未定未推敲
服を贈ってくれた友人にその姿を見せ、家に戻ってきたコレーは神妙、複雑そうな顔をしたヘルメスに手を引かれて部屋へと連れて行かれた。メーティオンは?と尋ねるともう就寝したとのこと。
『コレーとはなして、ね』
その言葉通りメーティオンは鳥の姿になるとコレーが帰って来る前に眠りについてしまった。
部屋のソファに座り、ヘルメスの膝の上に乗せられたコレーは黙ってされるがままとなっていたが内心疑問符でいっぱいだった。
(なんだろう、なにか地雷踏んだ…?)
怒っている雰囲気ではなかったけれど、明るい感じではなかった。さて、一体何でこんなに暗くなってしまったのだろうと首を捻る。
「………話を聞いてくれるだろうか」
「うん、もちろん」
というかこの状態、聞かざるを得ない。
「その、服を君に贈ったのは…どんな人、なのだろうか」
「服? えーっと、ヒューランの女の子。元私のリテイナーで今は冒険者。付き合いが長い友達」
「そうか、女性…いや、君は女性からも好かれるから…」
「何の話?」
全く話の意図が見えない。どうしてしまったと言うんだろう。頭上のヘルメスを見上げようとした時、コレーの後頭部にぽすり、とヘルメスが顔を埋めた。
「その、自分は…………君に服を贈った人物に…嫉妬、している」
思ってもみなかった告白にコレーは静止して目を見開いた。彼は今何と言った?
嫉妬?
「は、ぇ…?」
「それほど、君を好いている人がいるのだと言うことと、貰った服を喜んでいる、君を見て…」
その言葉を咀嚼して飲み込んだ瞬間、顔に熱が集まる。彼には悪いのだけれども、ああ、これは、とても嬉しい。胸の奥が焼け焦げるようだ。
「呆れているだろう」
「そんな事、ないよ」
どうにも、一度背を向けられたものだから、彼はそのうち自分から離れてメーティオンと共に何処かへ飛び立ってしまうのではないかと、そう思っている所があって。彼は激情はあるけれど普段は穏やかで、確かに嫉妬のカケラを見た事はあったのだが、自分には執着などしないように思っていたから、駄目だ、嬉しい。
「ごめん、ちょっと嬉しい」
「詰まる所、自分からも……何か贈らせてほしい」
後ろから抱きしめる腕に力が入った。
「君がどんなものが好きなのか、教えてくれないか」
「…私もまだね、こういう服着たことがあんまりないから、一緒に探して欲しいな」
肩に乗せられた彼の頭にすり、と頬を擦り寄せてみる。すると顔を上げて頬に唇を寄せてくれた。
「勿論だ」
美しく優しい緑柱の瞳が近づいて、コレーは嬉しそうに笑い、ヘルメスと唇を重ねた。
ちゅ、と小さなリップ音が漏れる数度のキスの後、コレーが目を開くとヘルメスの瞳が熱を帯びていた。ヘルメスもコレーに意図が伝わったのを理解して、ソファの上で向かい合うともう一度、キスをする。

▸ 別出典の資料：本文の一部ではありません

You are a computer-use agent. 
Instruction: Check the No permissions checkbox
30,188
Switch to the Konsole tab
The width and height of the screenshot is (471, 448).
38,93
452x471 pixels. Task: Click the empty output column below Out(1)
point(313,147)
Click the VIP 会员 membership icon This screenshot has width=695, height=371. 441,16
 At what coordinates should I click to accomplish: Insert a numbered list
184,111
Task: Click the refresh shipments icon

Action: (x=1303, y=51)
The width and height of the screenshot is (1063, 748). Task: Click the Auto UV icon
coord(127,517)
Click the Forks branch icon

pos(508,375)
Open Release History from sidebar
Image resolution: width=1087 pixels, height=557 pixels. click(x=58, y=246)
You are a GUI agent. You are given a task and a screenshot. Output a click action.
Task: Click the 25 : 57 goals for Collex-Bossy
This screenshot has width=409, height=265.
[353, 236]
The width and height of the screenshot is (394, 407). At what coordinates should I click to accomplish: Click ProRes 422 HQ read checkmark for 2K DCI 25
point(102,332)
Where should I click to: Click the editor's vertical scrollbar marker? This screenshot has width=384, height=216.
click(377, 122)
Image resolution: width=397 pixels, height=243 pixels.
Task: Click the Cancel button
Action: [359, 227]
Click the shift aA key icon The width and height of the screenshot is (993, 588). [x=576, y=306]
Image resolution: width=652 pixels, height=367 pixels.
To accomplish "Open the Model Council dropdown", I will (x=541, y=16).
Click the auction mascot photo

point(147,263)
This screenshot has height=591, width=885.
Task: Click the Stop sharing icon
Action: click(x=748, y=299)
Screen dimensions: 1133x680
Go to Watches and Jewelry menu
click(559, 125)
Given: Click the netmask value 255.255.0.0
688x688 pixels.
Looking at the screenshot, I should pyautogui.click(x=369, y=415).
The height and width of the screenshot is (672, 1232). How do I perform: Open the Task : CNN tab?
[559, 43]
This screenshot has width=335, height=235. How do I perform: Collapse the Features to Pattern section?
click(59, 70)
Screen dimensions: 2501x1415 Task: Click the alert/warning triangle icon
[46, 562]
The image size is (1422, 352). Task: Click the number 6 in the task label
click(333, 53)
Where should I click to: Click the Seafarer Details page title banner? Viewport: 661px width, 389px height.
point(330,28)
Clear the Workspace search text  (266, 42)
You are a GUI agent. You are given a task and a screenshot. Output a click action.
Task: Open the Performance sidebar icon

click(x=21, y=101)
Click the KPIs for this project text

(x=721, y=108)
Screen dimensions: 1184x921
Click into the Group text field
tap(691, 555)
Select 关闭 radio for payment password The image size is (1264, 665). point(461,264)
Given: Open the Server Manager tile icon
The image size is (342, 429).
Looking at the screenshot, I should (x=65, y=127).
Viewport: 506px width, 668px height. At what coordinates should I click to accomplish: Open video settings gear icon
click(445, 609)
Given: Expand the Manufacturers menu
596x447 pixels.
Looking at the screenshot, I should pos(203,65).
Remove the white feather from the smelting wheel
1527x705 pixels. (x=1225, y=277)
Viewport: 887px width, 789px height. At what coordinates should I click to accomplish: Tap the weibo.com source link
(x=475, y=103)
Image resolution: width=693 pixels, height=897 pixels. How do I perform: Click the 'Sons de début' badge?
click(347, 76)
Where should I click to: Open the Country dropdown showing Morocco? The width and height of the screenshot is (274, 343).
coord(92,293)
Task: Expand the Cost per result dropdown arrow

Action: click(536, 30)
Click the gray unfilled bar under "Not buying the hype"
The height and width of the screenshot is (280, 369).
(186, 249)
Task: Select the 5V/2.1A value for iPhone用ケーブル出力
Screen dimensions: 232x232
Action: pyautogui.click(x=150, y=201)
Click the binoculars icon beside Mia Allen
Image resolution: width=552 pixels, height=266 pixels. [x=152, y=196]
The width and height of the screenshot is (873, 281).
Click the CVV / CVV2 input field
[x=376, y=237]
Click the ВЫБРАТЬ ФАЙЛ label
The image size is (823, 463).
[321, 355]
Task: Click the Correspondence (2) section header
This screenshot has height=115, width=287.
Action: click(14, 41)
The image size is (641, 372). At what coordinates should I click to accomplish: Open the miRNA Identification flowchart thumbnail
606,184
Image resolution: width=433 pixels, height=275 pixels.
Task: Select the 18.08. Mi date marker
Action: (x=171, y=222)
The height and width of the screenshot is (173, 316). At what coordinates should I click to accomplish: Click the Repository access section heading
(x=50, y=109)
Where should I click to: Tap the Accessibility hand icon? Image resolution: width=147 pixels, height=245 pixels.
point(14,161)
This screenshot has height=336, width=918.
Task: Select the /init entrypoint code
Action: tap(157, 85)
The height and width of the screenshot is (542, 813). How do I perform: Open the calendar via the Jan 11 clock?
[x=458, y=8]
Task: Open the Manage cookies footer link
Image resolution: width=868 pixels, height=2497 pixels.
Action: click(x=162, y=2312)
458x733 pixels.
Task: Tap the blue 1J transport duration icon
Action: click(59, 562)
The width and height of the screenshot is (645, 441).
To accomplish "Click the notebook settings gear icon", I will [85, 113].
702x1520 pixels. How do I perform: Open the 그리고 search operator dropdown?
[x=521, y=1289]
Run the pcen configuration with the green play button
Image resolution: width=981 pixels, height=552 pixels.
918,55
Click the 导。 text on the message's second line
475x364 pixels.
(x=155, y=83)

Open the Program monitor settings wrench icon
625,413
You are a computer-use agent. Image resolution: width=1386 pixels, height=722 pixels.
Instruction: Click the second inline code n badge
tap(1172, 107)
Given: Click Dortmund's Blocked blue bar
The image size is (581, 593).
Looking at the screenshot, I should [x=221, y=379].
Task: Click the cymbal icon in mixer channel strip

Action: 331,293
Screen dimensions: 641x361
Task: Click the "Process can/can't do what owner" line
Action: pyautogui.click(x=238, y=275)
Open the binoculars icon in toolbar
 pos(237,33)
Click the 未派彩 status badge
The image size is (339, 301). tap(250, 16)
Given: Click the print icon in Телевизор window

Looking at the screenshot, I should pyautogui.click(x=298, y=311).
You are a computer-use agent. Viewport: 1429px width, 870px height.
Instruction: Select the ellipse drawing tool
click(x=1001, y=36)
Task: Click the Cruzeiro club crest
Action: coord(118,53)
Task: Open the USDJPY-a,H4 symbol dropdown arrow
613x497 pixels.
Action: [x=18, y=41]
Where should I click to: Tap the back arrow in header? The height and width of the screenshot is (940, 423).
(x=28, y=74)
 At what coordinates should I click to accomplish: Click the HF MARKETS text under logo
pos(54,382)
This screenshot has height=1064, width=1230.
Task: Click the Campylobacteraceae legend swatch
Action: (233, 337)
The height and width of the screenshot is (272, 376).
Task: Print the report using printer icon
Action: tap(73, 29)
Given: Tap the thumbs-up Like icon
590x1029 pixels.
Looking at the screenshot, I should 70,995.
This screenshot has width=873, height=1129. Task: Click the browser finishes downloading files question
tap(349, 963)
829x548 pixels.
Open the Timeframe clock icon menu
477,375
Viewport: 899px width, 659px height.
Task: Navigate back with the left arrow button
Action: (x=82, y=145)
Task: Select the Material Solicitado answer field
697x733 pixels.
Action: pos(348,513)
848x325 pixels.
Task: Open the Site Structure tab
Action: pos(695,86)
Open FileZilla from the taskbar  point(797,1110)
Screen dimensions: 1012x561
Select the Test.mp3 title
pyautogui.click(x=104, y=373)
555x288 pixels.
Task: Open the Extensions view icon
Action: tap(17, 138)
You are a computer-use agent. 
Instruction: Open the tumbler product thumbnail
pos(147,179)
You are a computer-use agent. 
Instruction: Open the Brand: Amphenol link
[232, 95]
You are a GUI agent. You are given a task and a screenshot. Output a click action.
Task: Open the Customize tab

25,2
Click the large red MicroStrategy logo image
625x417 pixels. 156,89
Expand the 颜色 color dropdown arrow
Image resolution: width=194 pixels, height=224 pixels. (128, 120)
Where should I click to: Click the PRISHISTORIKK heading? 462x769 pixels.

小さな息継ぎのような呼吸が口から漏れて、舌が絡まる。食べられてしまいそうだとどきどきする。そうしてフリルブラウスに包まれた柔らかな胸にヘルメスの手が触れる。
「ぁ、待って、」
ヘルメスの手を止めてその手を握る。
「今日は私が…全部したい、な」
途切れ途切れに言ってみれば、ヘルメスがきょとんと目を見開いた。
「メイド服を、着てるので、ご奉仕…するのとか、嫌?」
恥ずかしくて、最後はか細くてボソボソと呟くような言い方になる。勇気を出して言ってみたのだけれど滑ってしまったらどうしよう。馬鹿なことを言ってると思われただろうか。
「嫌なんて、そんなことあるわけない」
コレーが握った手をヘルメスが優しく握り返す。よかった。嬉しくなったので自分から再びヘルメスにキスをする。自分から舌を入れて絡ませてみる。